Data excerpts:
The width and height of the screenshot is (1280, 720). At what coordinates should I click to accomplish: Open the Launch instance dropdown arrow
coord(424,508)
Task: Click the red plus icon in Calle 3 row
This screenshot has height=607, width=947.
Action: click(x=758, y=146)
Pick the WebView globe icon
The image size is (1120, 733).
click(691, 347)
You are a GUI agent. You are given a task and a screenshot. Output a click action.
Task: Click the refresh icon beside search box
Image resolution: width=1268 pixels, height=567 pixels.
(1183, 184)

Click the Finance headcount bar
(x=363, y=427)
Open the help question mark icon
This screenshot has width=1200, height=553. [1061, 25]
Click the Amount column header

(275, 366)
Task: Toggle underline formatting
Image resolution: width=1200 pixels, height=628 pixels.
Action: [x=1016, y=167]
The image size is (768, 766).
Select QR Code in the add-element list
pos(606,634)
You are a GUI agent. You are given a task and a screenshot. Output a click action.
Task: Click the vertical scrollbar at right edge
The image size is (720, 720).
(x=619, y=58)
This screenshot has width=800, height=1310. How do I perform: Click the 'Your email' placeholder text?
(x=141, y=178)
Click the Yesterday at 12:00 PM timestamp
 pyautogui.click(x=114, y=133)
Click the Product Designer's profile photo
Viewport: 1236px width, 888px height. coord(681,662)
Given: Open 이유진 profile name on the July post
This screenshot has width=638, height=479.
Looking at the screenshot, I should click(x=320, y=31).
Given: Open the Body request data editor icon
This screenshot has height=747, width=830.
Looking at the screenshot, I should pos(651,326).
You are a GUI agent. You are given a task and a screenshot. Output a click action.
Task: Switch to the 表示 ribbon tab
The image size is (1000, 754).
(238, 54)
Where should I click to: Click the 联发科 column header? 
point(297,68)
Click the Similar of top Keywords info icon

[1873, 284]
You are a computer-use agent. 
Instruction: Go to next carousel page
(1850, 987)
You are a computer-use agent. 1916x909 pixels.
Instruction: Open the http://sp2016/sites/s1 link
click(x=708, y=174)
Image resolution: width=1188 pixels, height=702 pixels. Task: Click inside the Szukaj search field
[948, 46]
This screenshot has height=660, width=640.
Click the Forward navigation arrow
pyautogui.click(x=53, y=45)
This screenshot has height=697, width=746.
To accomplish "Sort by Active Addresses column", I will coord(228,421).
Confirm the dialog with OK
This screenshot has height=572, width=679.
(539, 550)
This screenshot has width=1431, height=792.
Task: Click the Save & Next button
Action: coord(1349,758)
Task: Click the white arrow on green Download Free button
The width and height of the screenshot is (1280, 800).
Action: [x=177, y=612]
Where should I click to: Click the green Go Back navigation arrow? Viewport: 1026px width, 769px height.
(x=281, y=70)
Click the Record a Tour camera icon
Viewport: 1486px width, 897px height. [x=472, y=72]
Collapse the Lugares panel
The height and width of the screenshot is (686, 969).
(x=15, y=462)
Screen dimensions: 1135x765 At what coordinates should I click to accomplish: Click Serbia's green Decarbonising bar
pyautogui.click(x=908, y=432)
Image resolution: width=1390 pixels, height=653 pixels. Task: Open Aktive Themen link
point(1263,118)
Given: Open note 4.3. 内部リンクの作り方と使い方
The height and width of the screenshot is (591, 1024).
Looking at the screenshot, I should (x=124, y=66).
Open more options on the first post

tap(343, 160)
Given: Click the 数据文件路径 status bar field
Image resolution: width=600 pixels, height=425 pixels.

- **Assignment**
Quote the data above in full, changing nothing.

- **Task answer**
The width and height of the screenshot is (1280, 720). At what coordinates should I click to accomplish: Open the Launch instance dropdown arrow
coord(424,508)
Task: Click the red plus icon in Calle 3 row
This screenshot has height=607, width=947.
Action: click(x=758, y=146)
Pick the WebView globe icon
The image size is (1120, 733).
click(691, 347)
You are a GUI agent. You are given a task and a screenshot. Output a click action.
Task: Click the refresh icon beside search box
Image resolution: width=1268 pixels, height=567 pixels.
(1183, 184)

Click the Finance headcount bar
(x=363, y=427)
Open the help question mark icon
This screenshot has width=1200, height=553. [1061, 25]
Click the Amount column header

(275, 366)
Task: Toggle underline formatting
Image resolution: width=1200 pixels, height=628 pixels.
Action: [x=1016, y=167]
The image size is (768, 766).
Select QR Code in the add-element list
pos(606,634)
You are a GUI agent. You are given a task and a screenshot. Output a click action.
Task: Click the vertical scrollbar at right edge
The image size is (720, 720).
(x=619, y=58)
This screenshot has width=800, height=1310. How do I perform: Click the 'Your email' placeholder text?
(x=141, y=178)
Click the Yesterday at 12:00 PM timestamp
 pyautogui.click(x=114, y=133)
Click the Product Designer's profile photo
Viewport: 1236px width, 888px height. coord(681,662)
Given: Open 이유진 profile name on the July post
This screenshot has width=638, height=479.
Looking at the screenshot, I should click(x=320, y=31).
Given: Open the Body request data editor icon
This screenshot has height=747, width=830.
Looking at the screenshot, I should pos(651,326).
You are a GUI agent. You are given a task and a screenshot. Output a click action.
Task: Switch to the 表示 ribbon tab
The image size is (1000, 754).
(238, 54)
Where should I click to: Click the 联发科 column header? 
point(297,68)
Click the Similar of top Keywords info icon

[1873, 284]
You are a computer-use agent. 
Instruction: Go to next carousel page
(1850, 987)
You are a computer-use agent. 1916x909 pixels.
Instruction: Open the http://sp2016/sites/s1 link
click(x=708, y=174)
Image resolution: width=1188 pixels, height=702 pixels. Task: Click inside the Szukaj search field
[948, 46]
This screenshot has height=660, width=640.
Click the Forward navigation arrow
pyautogui.click(x=53, y=45)
This screenshot has height=697, width=746.
To accomplish "Sort by Active Addresses column", I will coord(228,421).
Confirm the dialog with OK
This screenshot has height=572, width=679.
(539, 550)
This screenshot has width=1431, height=792.
Task: Click the Save & Next button
Action: coord(1349,758)
Task: Click the white arrow on green Download Free button
The width and height of the screenshot is (1280, 800).
Action: [x=177, y=612]
Where should I click to: Click the green Go Back navigation arrow? Viewport: 1026px width, 769px height.
(x=281, y=70)
Click the Record a Tour camera icon
Viewport: 1486px width, 897px height. [x=472, y=72]
Collapse the Lugares panel
The height and width of the screenshot is (686, 969).
(x=15, y=462)
Screen dimensions: 1135x765 At what coordinates should I click to accomplish: Click Serbia's green Decarbonising bar
pyautogui.click(x=908, y=432)
Image resolution: width=1390 pixels, height=653 pixels. Task: Open Aktive Themen link
point(1263,118)
Given: Open note 4.3. 内部リンクの作り方と使い方
The height and width of the screenshot is (591, 1024).
Looking at the screenshot, I should (x=124, y=66).
Open more options on the first post

tap(343, 160)
Given: Click the 数据文件路径 status bar field
Image resolution: width=600 pixels, height=425 pixels.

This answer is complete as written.